Managing a Salt storage asset is rather unique in that because of the aggressive cost structure and speed at which one can inject or withdrawal gas from the facility. Theoretically, one can turn the notion of completely maxing out a storage asset then depleting it to empty numerous times in a given year. So instead of seeing ratable summer injections and winter withdrawals, you see a much more scattered pattern as it relates to net change with a tighter deviation from the unchanged or the zero line on the vertical axis in the below graph. This indicates a netting of activity at times based upon market conditions and localized events.

Below we have charted the five-year average for a weekly change over the course of a year for the salt facilities as well as the East Region – which is comprised by lower turn facilities such as depleted fields and aquifers.

EIA 5-Year Average Weekly Delta to Working Gas Levels by Region/Class

The item of note is the tendency for salt to hit an additional withdrawal phase during what is prospectively the warmest period of the summer time as electric generation peaking facilities demand levels increase.

Now moving into this year and comparing the current rate of salt injections for the first eight weeks beginning since mid-March shows that through this period, 2015 is outpacing the historic average by almost three times. This eight week period has salt increasing by 115 Bcf or more than one-third of the entire capacity compared with an average of 44 Bcf for the five year benchmark.

The chart below displays the difference for that aforementioned period as well as the next two months or until Salt hits the mid-year withdrawal phase. If it continues at its current pace, you can expect another 117 Bcf to be added to the Salt coffers by the middle of July. Doing so could place Salt storage levels at 340 Bcf which is at the brink of year-end Salt storage capacity. This mark would be in excess of the EIA reported peak for Salt capacity for the middle of July by more than 23 percent.

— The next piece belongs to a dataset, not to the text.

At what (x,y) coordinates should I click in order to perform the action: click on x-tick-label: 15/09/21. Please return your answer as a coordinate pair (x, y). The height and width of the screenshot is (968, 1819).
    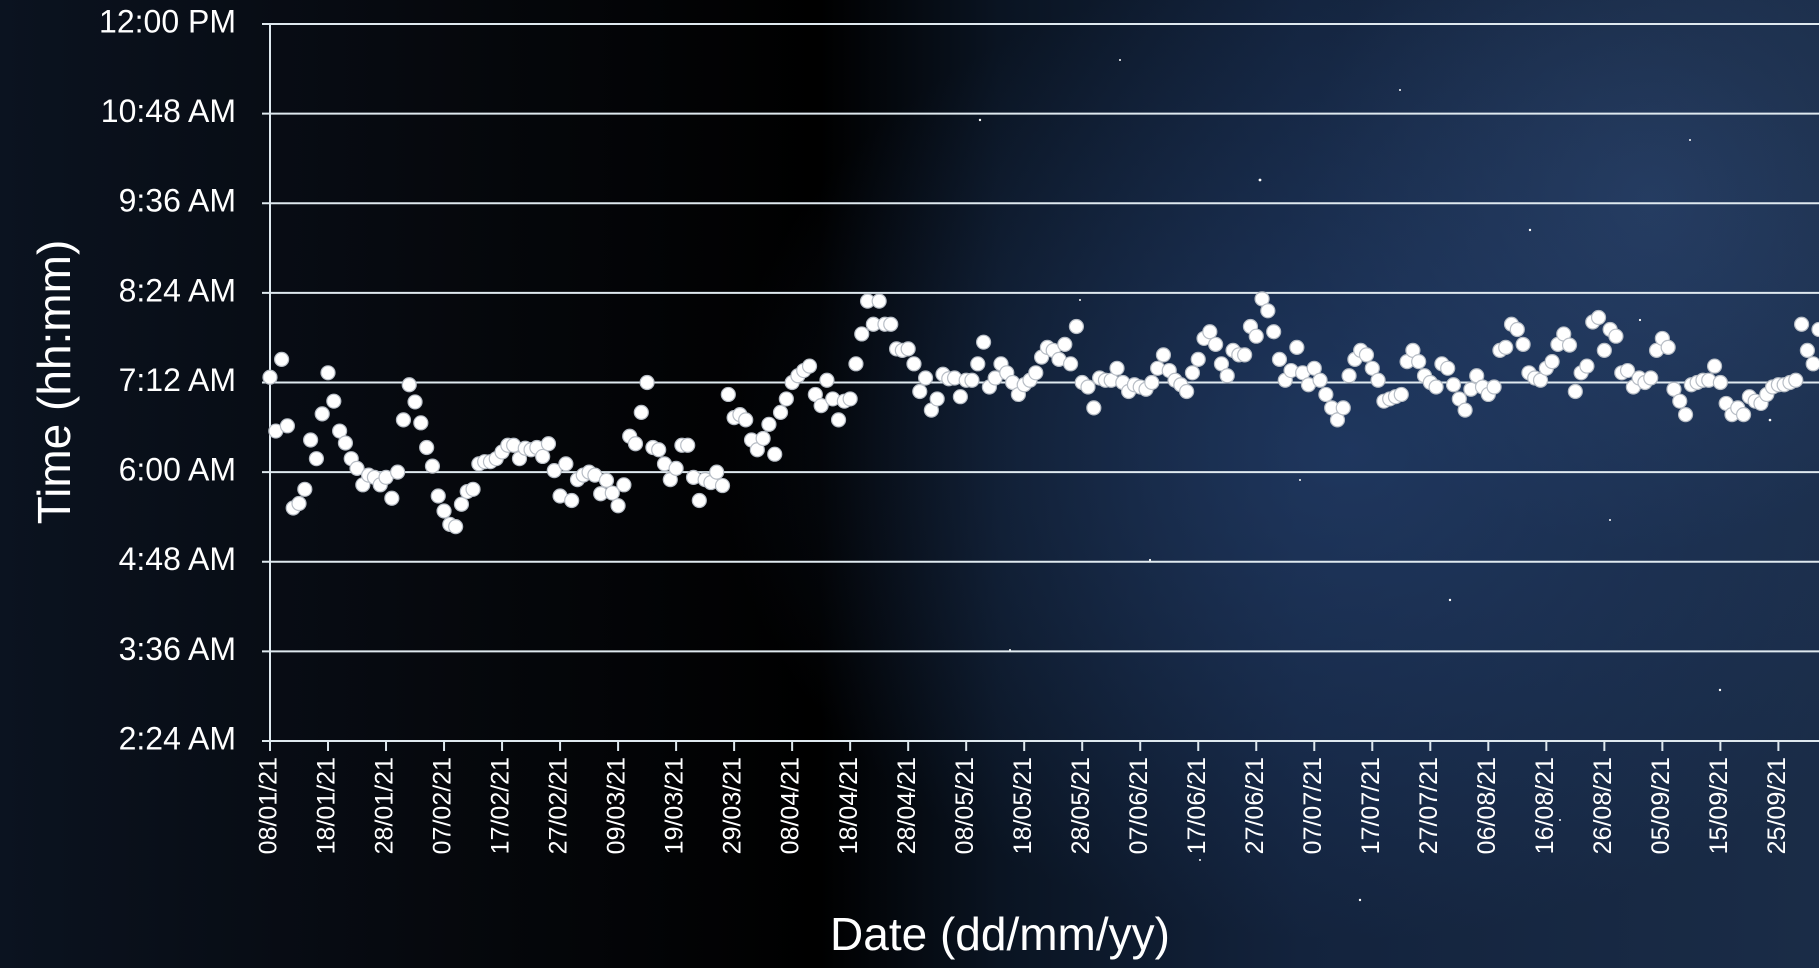
    Looking at the image, I should click on (1719, 806).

2015 Salt Injections Outpace the 5-Year Average Nearly 3X

The market has set the table for the likely probability of salt storage approaching capacity in the near term. However, we have not even addressed the fact that soon several additional pipelines will commence either backhaul or reversal projects within the region such as REX, ANR and NGPL. These projects presumably will bring on additional production as well as influence economic arbitrage incentives to move current constrained gas to more lucrative markets in the gulf region.

One of the underlying fundamental reasons for the build out of each of these reverse flow projects is the anticipation of additional demand from LNG exports which are still several months to years away from completion. Inevitably we believe that the timing of the current state of Salt storage along with a potential late start to summer and new or displaced molecules arriving to the region may put Salt capacity in dire straits before the summer is out.

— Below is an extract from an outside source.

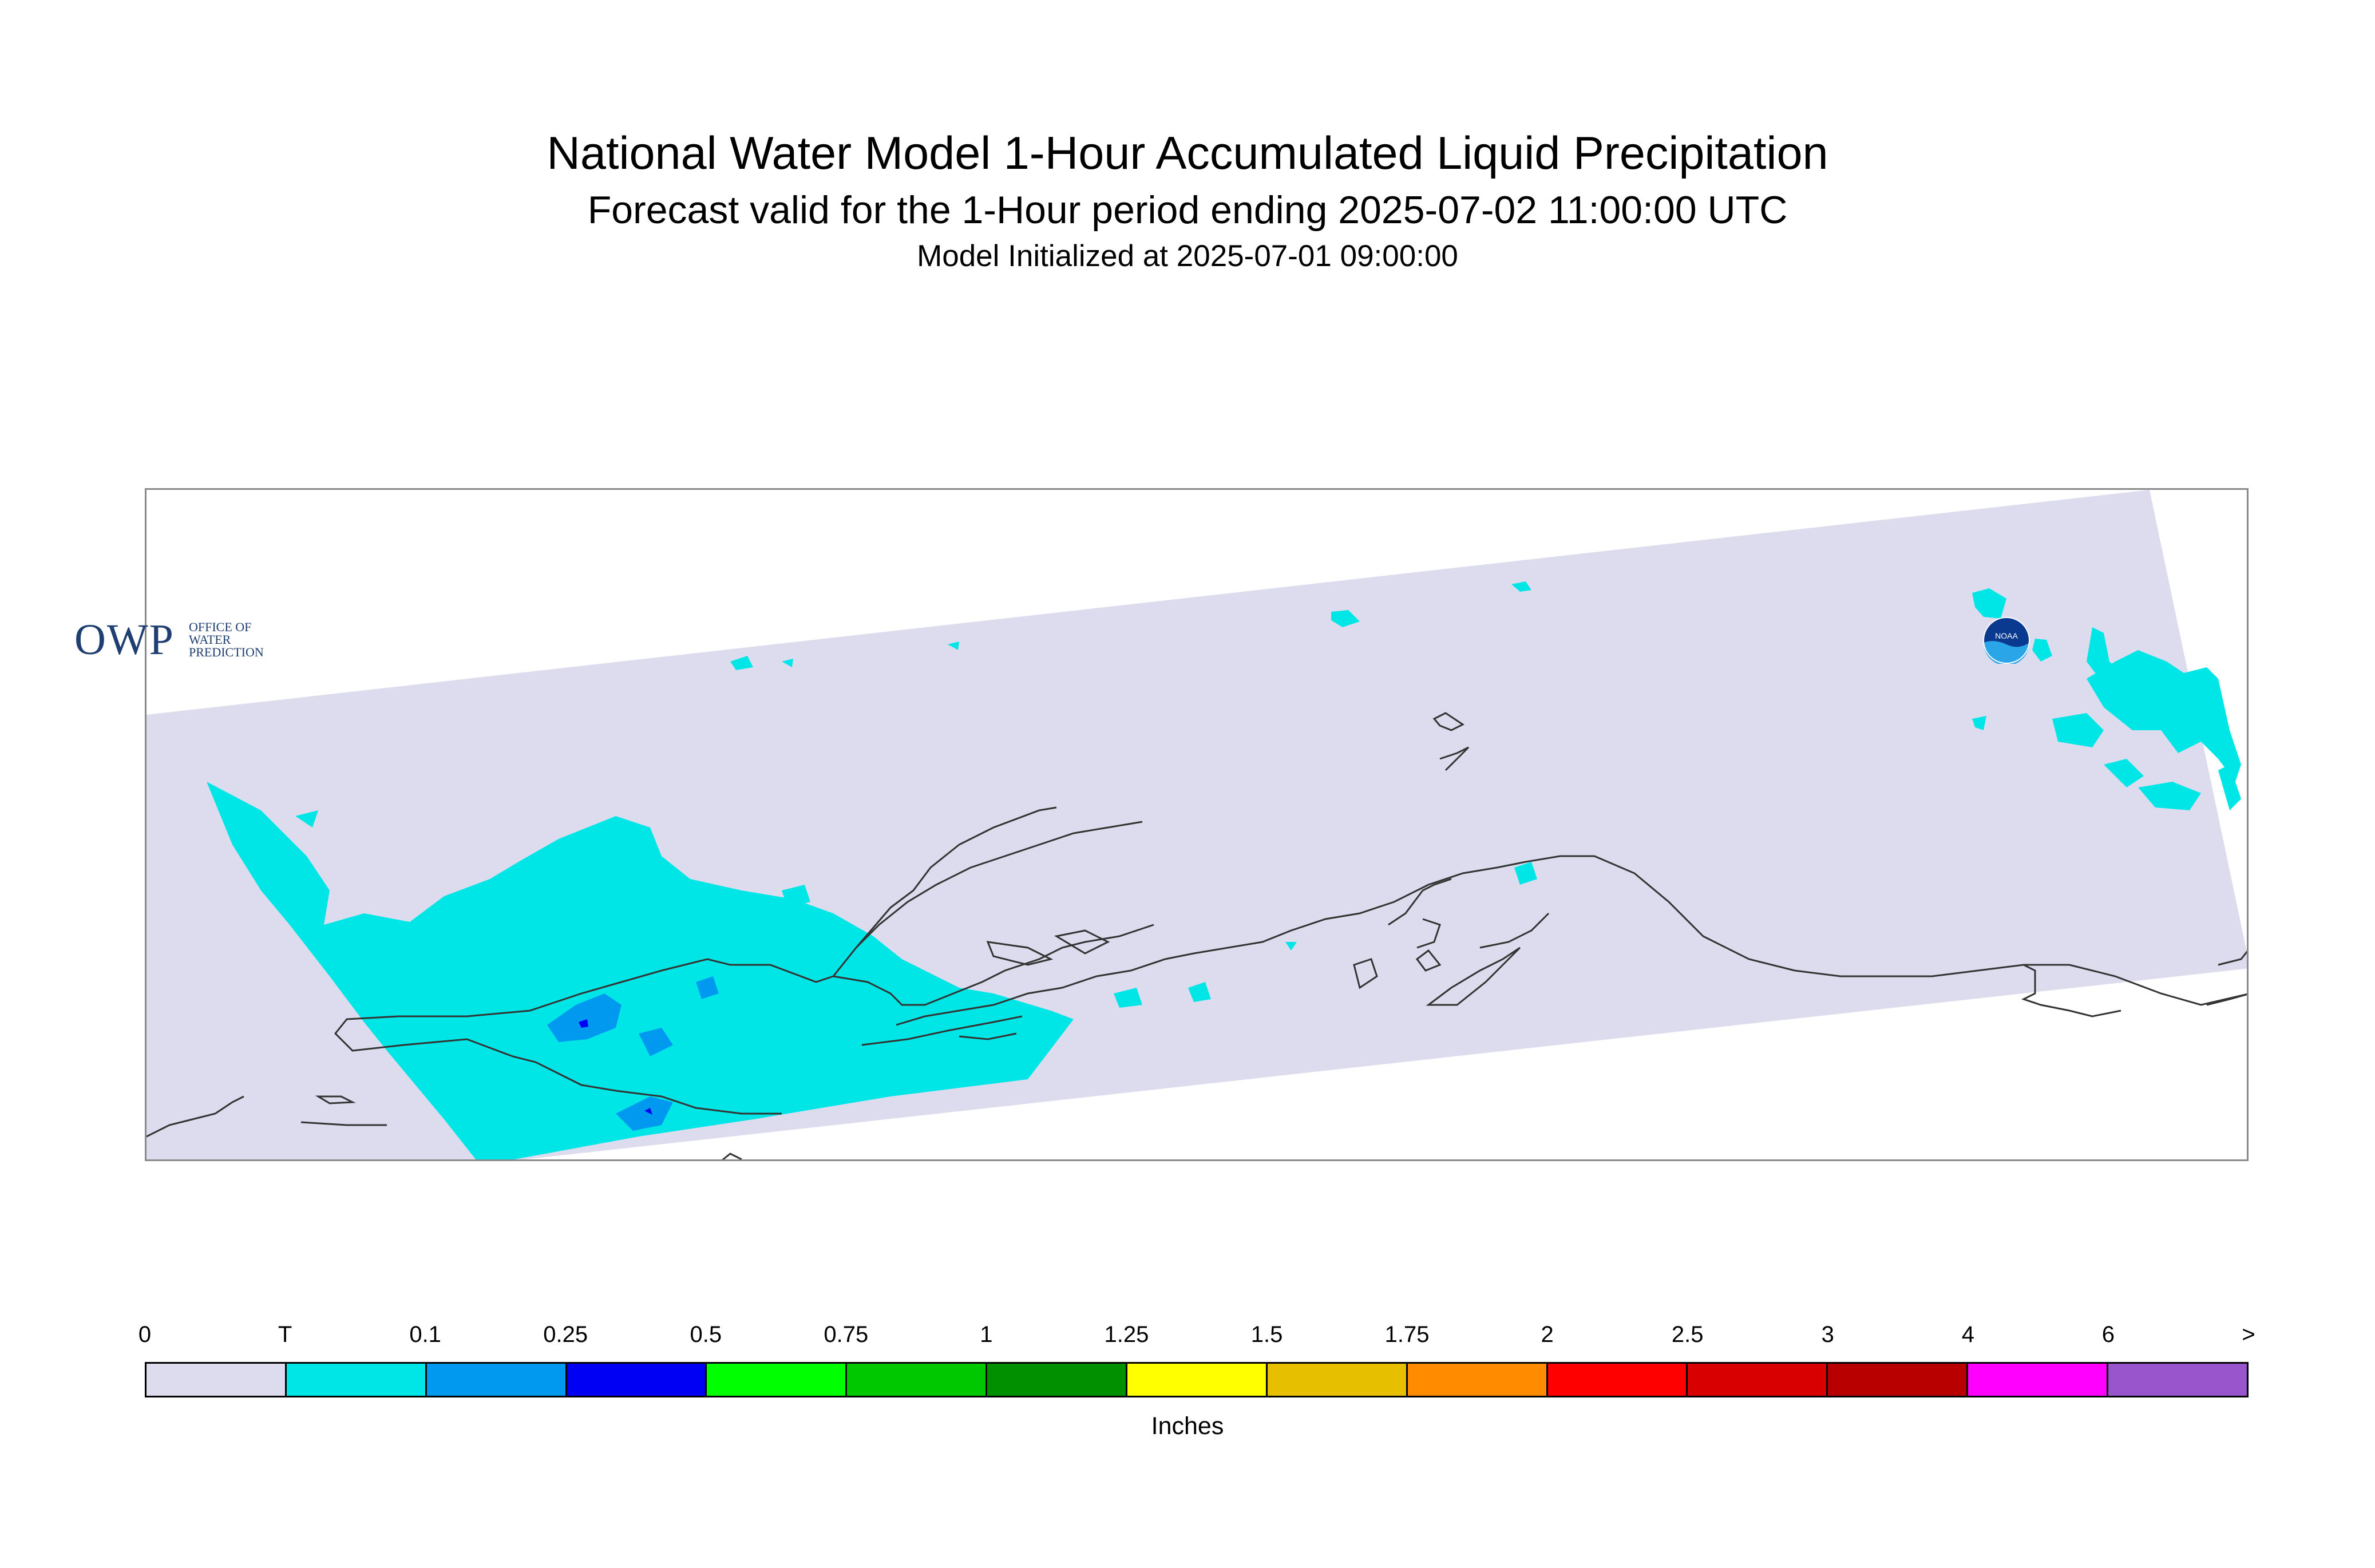  Describe the element at coordinates (1197, 1336) in the screenshot. I see `legend-labels: 0 T 0.1 0.25 0.5 0.75 1 1.25 1.5 1.75 2 2.5 3 4 6 >` at that location.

PointLogic also anticipates both basis and NYMEX spread upheaval in the financial markets. Last June, July and August, Henry Hub held a premium to most markets including significant premiums to pricing points in the Northeast. One can expect perhaps a similar set-up moving through the month of May especially when you look at the cash markets this past week (May 11-13), which has had the futures benchmark trading above June on occasion. If the salt cavern premise laid out above comes to fruition, a dramatic change could be on the horizon. Regarding NYMEX, one can expect to see the shape of the curve begin to perhaps earn back the storage carry premiums that capacity holders have longed for once again. Specifically in the low risk added value front, PointLogic anticipates that the August/September spread may be looking more risky than the October/January spread.

Many market players enjoy this type of volatility, while many others do not. PointLogic only hopes to inform the market and learn from these events as they take place. The developments in salt storage injections over the course of this summer will prove to be a tremendously interesting aspect of the market to observe. How capacity holders and the market reacts is yet to be seen.